## [EXERCISE DESCRIPTION]
Go through the entries below and work out how many lines include "target"; give only that number.

*** Opening AVAILABLE DATA ***

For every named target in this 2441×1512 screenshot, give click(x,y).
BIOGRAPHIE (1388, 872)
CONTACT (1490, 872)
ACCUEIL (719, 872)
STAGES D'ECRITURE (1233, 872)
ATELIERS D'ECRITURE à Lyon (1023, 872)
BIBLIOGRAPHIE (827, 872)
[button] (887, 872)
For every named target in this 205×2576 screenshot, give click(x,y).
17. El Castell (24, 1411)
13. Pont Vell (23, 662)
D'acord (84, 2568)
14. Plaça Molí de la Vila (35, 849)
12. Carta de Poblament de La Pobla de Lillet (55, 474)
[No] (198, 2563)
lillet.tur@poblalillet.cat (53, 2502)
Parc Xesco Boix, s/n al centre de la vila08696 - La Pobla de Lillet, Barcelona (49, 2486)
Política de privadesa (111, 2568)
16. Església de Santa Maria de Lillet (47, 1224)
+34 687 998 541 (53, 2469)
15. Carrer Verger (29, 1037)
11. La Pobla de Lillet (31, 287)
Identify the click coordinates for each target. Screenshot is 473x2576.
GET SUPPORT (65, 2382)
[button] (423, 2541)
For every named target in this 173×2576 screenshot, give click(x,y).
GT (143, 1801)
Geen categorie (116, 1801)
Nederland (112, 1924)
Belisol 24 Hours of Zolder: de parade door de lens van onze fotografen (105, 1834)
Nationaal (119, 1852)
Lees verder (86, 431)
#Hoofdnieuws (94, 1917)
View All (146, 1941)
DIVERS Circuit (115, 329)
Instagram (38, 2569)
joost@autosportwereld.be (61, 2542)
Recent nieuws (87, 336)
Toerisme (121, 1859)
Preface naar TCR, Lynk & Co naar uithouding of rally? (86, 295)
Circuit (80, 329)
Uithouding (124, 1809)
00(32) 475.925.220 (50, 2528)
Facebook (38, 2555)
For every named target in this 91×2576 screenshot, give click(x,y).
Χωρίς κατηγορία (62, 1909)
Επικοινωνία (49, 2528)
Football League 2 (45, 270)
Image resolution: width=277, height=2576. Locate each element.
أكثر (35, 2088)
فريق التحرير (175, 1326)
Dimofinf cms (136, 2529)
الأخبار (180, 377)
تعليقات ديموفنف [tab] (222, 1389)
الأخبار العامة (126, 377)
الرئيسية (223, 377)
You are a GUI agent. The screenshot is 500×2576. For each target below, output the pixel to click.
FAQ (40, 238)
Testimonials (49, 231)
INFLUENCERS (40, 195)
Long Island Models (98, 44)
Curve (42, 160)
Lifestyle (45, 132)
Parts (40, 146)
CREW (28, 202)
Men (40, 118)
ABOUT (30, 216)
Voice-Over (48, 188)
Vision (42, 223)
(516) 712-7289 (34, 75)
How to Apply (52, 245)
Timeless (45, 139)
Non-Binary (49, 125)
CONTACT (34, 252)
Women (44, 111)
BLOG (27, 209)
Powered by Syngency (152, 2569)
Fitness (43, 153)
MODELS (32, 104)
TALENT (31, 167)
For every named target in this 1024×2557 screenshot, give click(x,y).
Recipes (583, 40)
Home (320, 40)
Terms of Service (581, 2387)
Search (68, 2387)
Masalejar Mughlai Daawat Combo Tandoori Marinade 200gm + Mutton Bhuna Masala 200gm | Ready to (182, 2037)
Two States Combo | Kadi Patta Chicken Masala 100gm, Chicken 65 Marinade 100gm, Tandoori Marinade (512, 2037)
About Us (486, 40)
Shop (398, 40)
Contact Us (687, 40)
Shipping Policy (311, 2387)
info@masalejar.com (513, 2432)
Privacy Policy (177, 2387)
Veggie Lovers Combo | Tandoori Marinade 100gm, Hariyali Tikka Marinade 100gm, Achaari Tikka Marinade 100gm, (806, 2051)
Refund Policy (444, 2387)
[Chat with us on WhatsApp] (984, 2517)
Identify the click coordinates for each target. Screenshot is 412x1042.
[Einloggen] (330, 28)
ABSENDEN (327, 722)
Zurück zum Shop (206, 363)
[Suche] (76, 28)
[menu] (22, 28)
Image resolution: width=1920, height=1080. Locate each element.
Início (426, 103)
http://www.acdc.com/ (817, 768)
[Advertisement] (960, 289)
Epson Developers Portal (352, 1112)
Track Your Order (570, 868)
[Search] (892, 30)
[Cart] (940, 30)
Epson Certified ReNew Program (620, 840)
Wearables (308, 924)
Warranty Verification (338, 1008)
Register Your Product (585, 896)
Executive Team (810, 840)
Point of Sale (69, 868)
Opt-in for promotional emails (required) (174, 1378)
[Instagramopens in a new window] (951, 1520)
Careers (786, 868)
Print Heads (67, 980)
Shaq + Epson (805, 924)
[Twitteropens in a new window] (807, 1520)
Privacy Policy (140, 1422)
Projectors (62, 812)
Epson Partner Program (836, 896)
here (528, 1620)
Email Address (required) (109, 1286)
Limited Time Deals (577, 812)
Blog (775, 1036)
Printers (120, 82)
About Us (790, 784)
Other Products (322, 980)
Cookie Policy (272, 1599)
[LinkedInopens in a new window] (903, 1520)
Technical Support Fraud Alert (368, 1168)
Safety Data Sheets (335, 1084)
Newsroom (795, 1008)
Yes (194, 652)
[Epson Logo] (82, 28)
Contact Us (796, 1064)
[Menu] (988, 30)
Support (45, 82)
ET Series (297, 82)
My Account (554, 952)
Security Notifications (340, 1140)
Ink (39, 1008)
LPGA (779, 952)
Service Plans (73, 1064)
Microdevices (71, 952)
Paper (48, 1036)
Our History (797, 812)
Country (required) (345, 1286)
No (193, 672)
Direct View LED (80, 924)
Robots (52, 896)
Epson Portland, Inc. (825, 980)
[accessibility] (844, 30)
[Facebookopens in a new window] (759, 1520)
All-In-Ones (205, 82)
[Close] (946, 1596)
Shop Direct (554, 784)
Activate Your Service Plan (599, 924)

*** Closing AVAILABLE DATA ***

## [ANSWER SECTION]
8